|Matthew Henry's Concise Commentary|
15:1-11 The word resurrection, usually points out our existence beyond the grave. Of the apostle's doctrine not a trace can be found in all the teaching of philosophers. The doctrine of Christ's death and resurrection, is the foundation of Christianity. Remove this, and all our hopes for eternity sink at once. And it is by holding this truth firm, that Christians stand in the day of trial, and are kept faithful to God. We believe in vain, unless we keep in the faith of the gospel. This truth is confirmed by Old Testament prophecies; and many saw Christ after he was risen. This apostle was highly favoured, but he always had a low opinion of himself, and expressed it. When sinners are, by Divine grace, turned into saints, God causes the remembrance of former sins to make them humble, diligent, and faithful. He ascribes to Divine grace all that was valuable in him. True believers, though not ignorant of what the Lord has done for, in, and by them, yet when they look at their whole conduct and their obligations, they are led to feel that none are so worthless as they are. All true Christians believe that Jesus Christ, and him crucified, and then risen from the dead, is the sun and substance of Christianity. All the apostles agreed in this testimony; by this faith they lived, and in this faith they died.
Verse 7. - Seen of James. The "James" intended is undoubtedly the only James then living, who was known to the whole Christian Church, namely, "the Lord's brother," the author of the Epistle, and the Bishop of Jerusalem (Galatians 2:9; Acts 15:13; Acts 21:18). James the son of Zebedee had by this time been martyred, and James the son of Alphaeus was never much more than a name to the Church in general. There is no mention of this appearance in the Gospel; but in the Gospel of the Hebrews was a curious legend (preserved in St. Jerome, 'De Virr. Illust.,' 2.) that James had made a vow that he would neither eat nor drink till he had seen Jesus risen from the dead, and that Jesus, appearing to him, said, "My brother, eat thy bread, for the Son of man is risen from the dead." The truth of the appearance is strongly supported by the fact that James, like the rest of the Lord's "brothers," "did not believe" in Christ before the Crucifixion, whereas after the Resurrection we find him and the rest of "the Lord's brothers" ardently convinced (John 12:3-5; Acts 1:14; Acts 9:5, etc.). Of all the apostles (Acts 1:3; Luke 24:50). James the Lord's brother was only an apostle in the wider sense of the word.

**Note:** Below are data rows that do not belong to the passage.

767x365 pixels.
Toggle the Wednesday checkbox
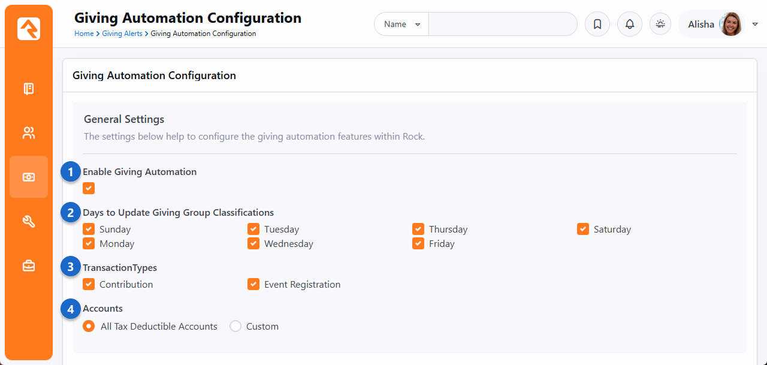(x=253, y=243)
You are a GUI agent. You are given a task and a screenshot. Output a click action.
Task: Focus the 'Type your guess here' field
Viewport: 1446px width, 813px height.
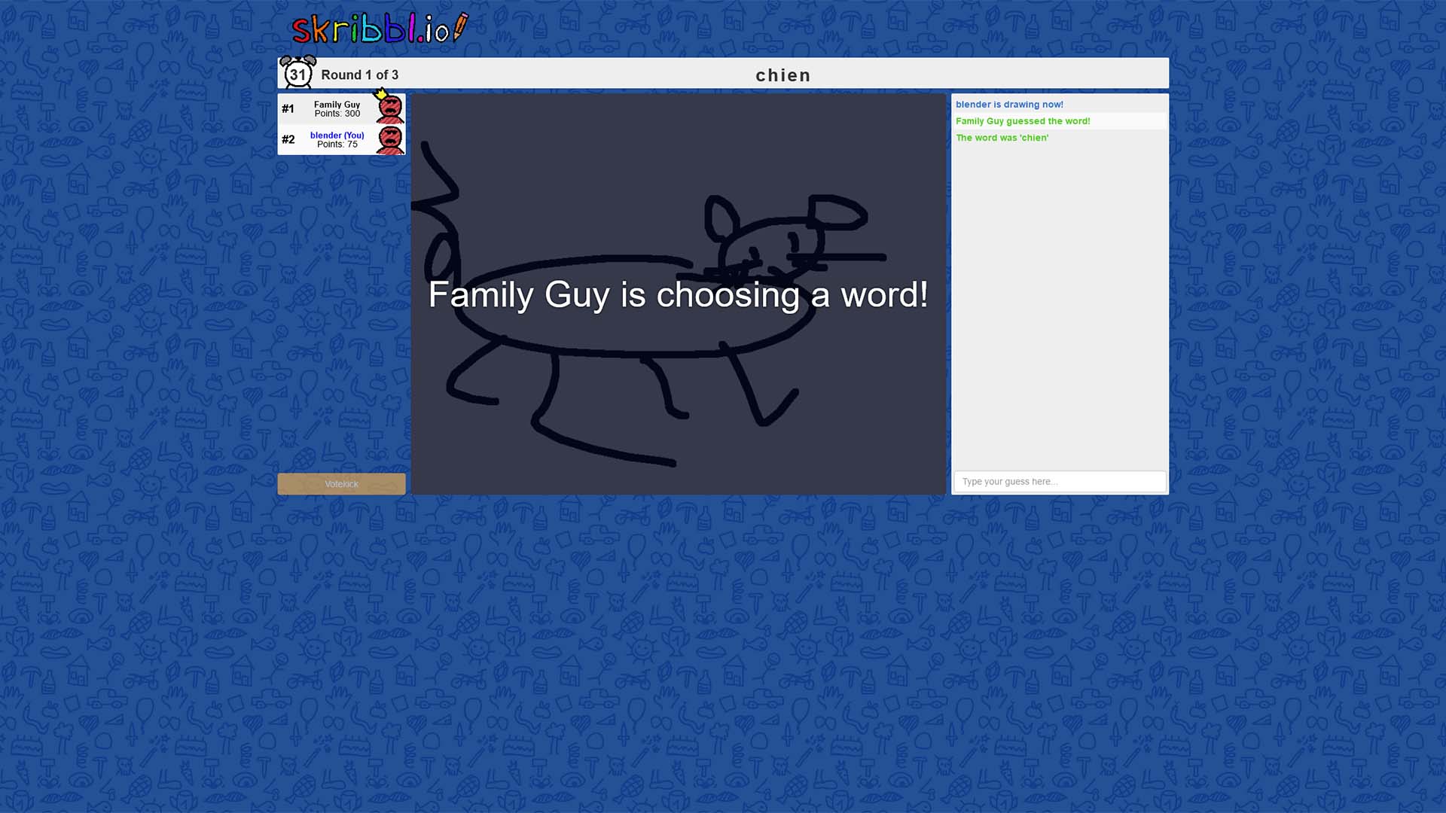1060,482
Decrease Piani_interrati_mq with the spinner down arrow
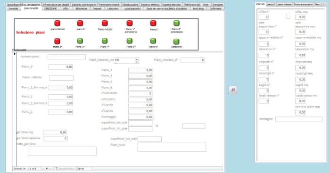330x173 pixels. (137, 62)
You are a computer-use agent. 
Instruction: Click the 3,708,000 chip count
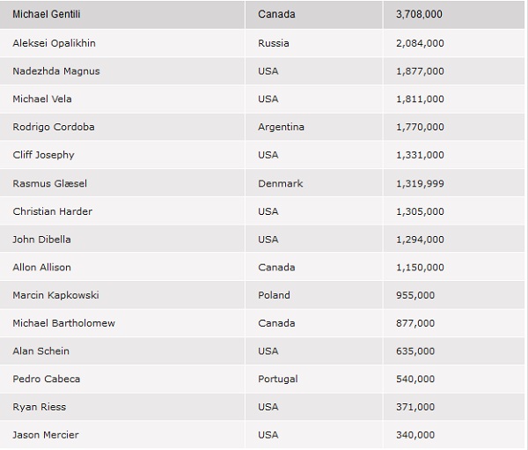tap(419, 14)
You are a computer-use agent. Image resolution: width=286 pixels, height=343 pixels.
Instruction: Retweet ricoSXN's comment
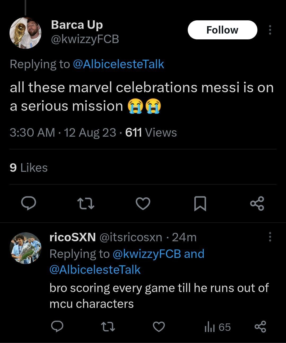[108, 327]
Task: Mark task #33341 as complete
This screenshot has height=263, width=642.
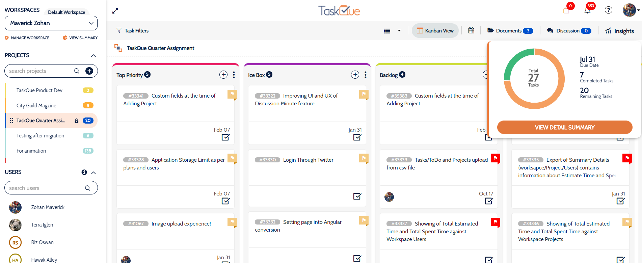Action: (x=225, y=137)
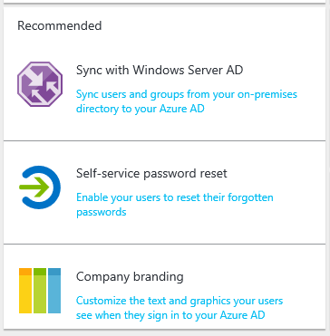The width and height of the screenshot is (330, 336).
Task: Click the Company branding colored bars icon
Action: point(40,291)
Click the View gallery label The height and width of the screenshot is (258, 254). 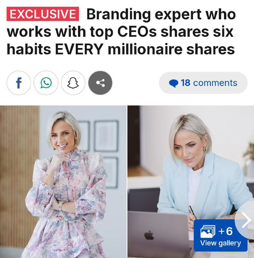pyautogui.click(x=220, y=243)
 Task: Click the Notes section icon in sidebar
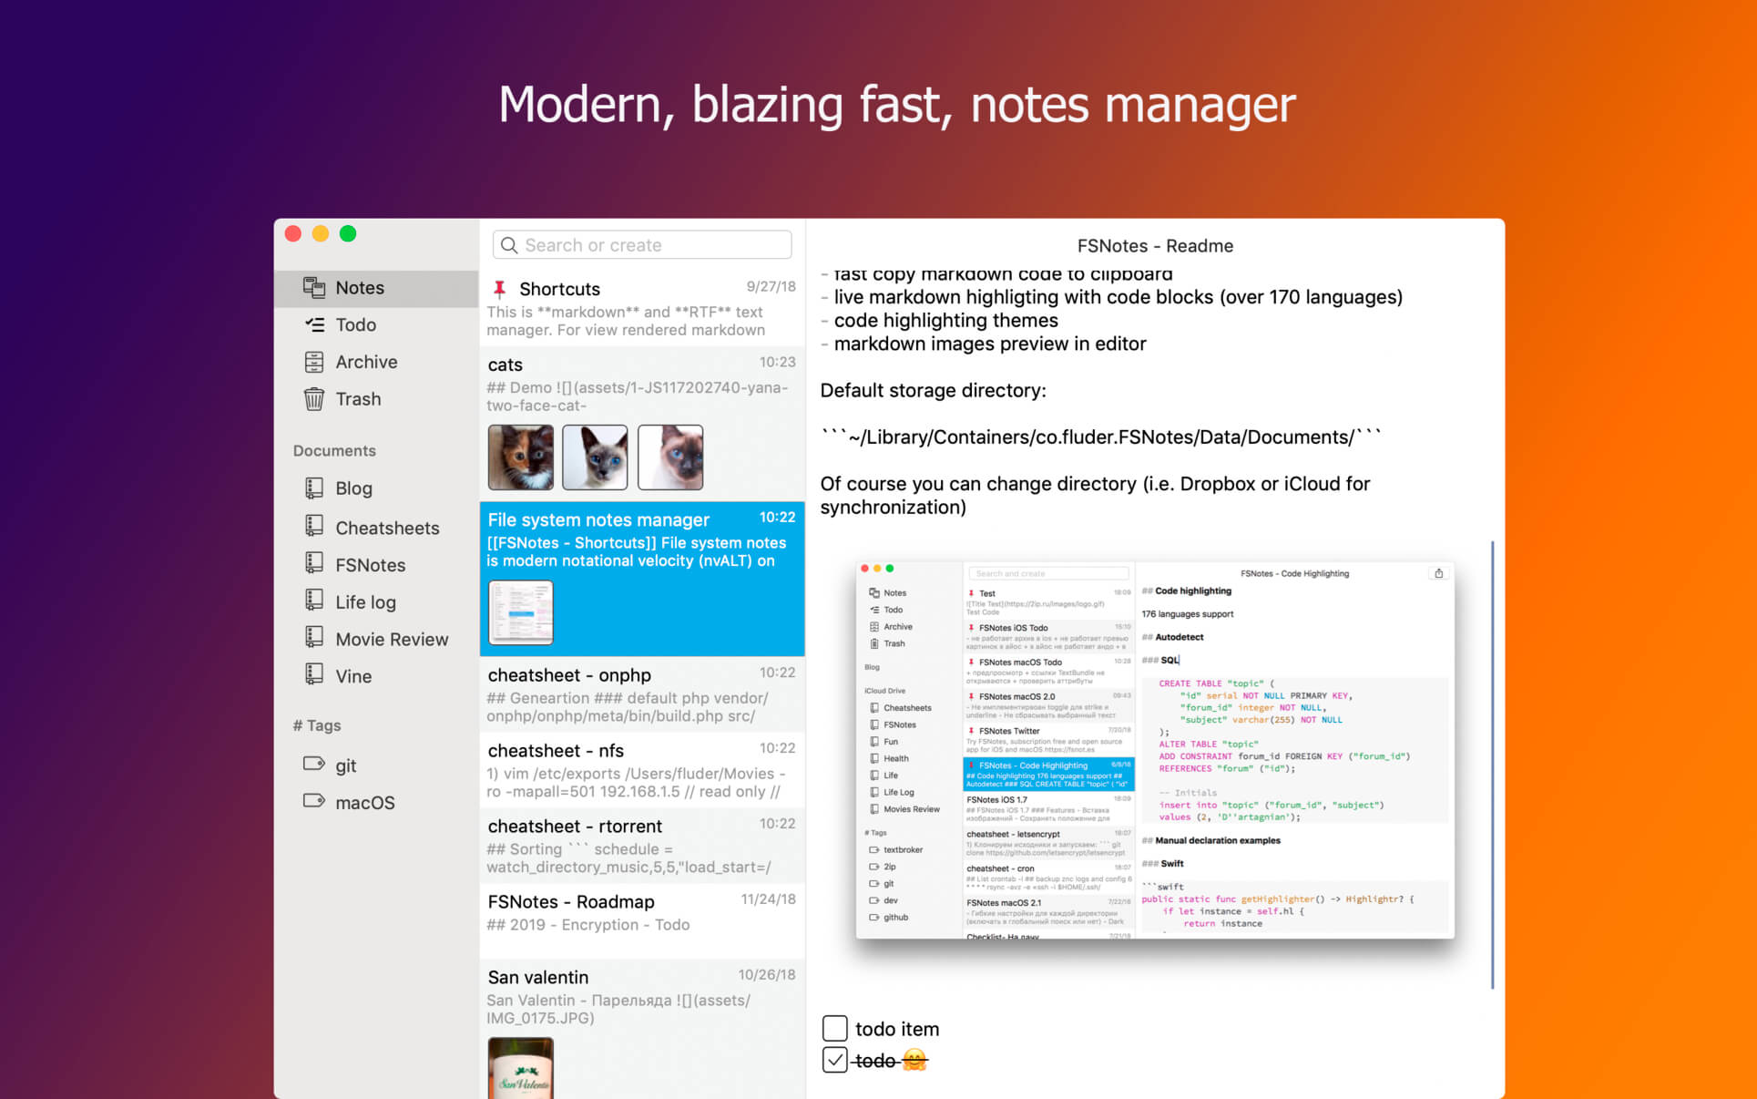313,287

Gill's Exposition of the Entire Bible
After that he was seen of James,.... Not James the son of Zebedee, and brother of John, though he was seen by him with other disciples, John 20:19 who was now dead when the apostle wrote this, having been killed by Herod many years ago, Acts 12:2 and so not quite so proper a witness to be mentioned; but James the son of Alphaeus, and brother of our Lord, a man of great fame and credit with the Jews, and still living, and therefore a proper and pertinent evidence. This appearance was made unto him when alone; and though the Scripture elsewhere makes no mention of it, there is no room to doubt it, since the apostle here affirms it. As for the account of the appearance of Christ to this James, immediately, after his resurrection, recorded by Jerom as he found it in the Gospel according to the Hebrews, it seems to be fabulous. His account is this (h);
"the Gospel written according to the Hebrews, which was lately translated by me into the Greek and Latin tongues, and which Origen often uses, relates, after the resurrection of the Saviour, that when the Lord had given the linen cloth to the priest's servant, he went to James, and appeared to him: for James had swore that he would not taste any bread from the time he had drank the cup of the Lord, until he saw him rising from the dead. Again, a little after, bring me, says the Lord, the table and the bread; and it is immediately added, he took the bread, and blessed, and brake it, and gave it to James the just, and said unto him, my brother, eat thy bread, for the son of man is risen from the dead.''
Then of all the apostles; at the Mount of Olives, when he led them out of Jerusalem, as far as Bethany, blessed them, and was parted from them, and ascended to heaven out of their sight, Luke 24:50 so that this was the last appearance of him on earth after his resurrection.
(h) Catalog. Script. Eccles. sect. 3. fol. 90. 1.
Jamieson-Fausset-Brown Bible Commentary
7. seen of James—the Less, the brother of our Lord (Ga 1:19). The Gospel according to the Hebrews, quoted by Jerome [On Illustrious Men, p. 170 D.], records that "James swore he would not eat bread from the hour that he drank the cup of the Lord, till he should see Him rising again from the dead."
all the apostles—The term here includes many others besides "the Twelve" already enumerated (1Co 15:5): perhaps the seventy disciples (Lu 10:1) [Chrysostom].